- _THE TASK_
Word-for-word repetition of the records below is needed, but only from the line holding "Given: Toggle play-enable for the LFE track" through the final line, with pictures excluded.
### STUDY MATERIAL ###
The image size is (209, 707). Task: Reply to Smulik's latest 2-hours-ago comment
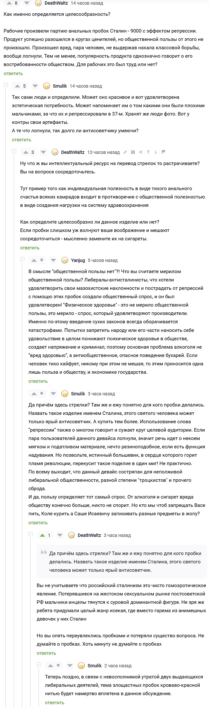[54, 703]
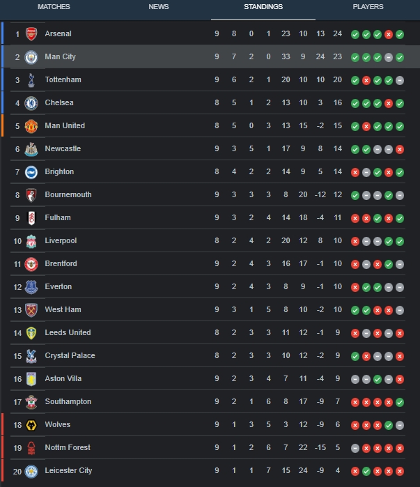Open the Newcastle team link
The height and width of the screenshot is (487, 420).
point(63,148)
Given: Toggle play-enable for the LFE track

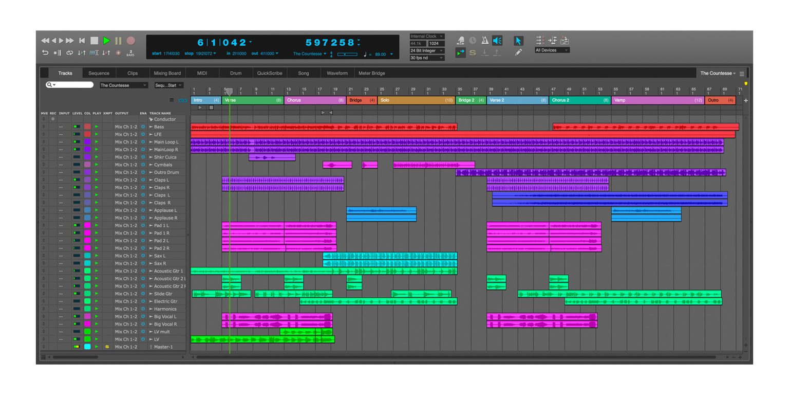Looking at the screenshot, I should coord(97,134).
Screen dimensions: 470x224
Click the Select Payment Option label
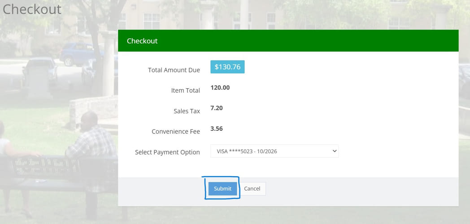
###
- _ANSWER SECTION_
Given: Toggle play-enable for the LFE track

Looking at the screenshot, I should coord(97,134).
Screen dimensions: 470x224
Click the Select Payment Option label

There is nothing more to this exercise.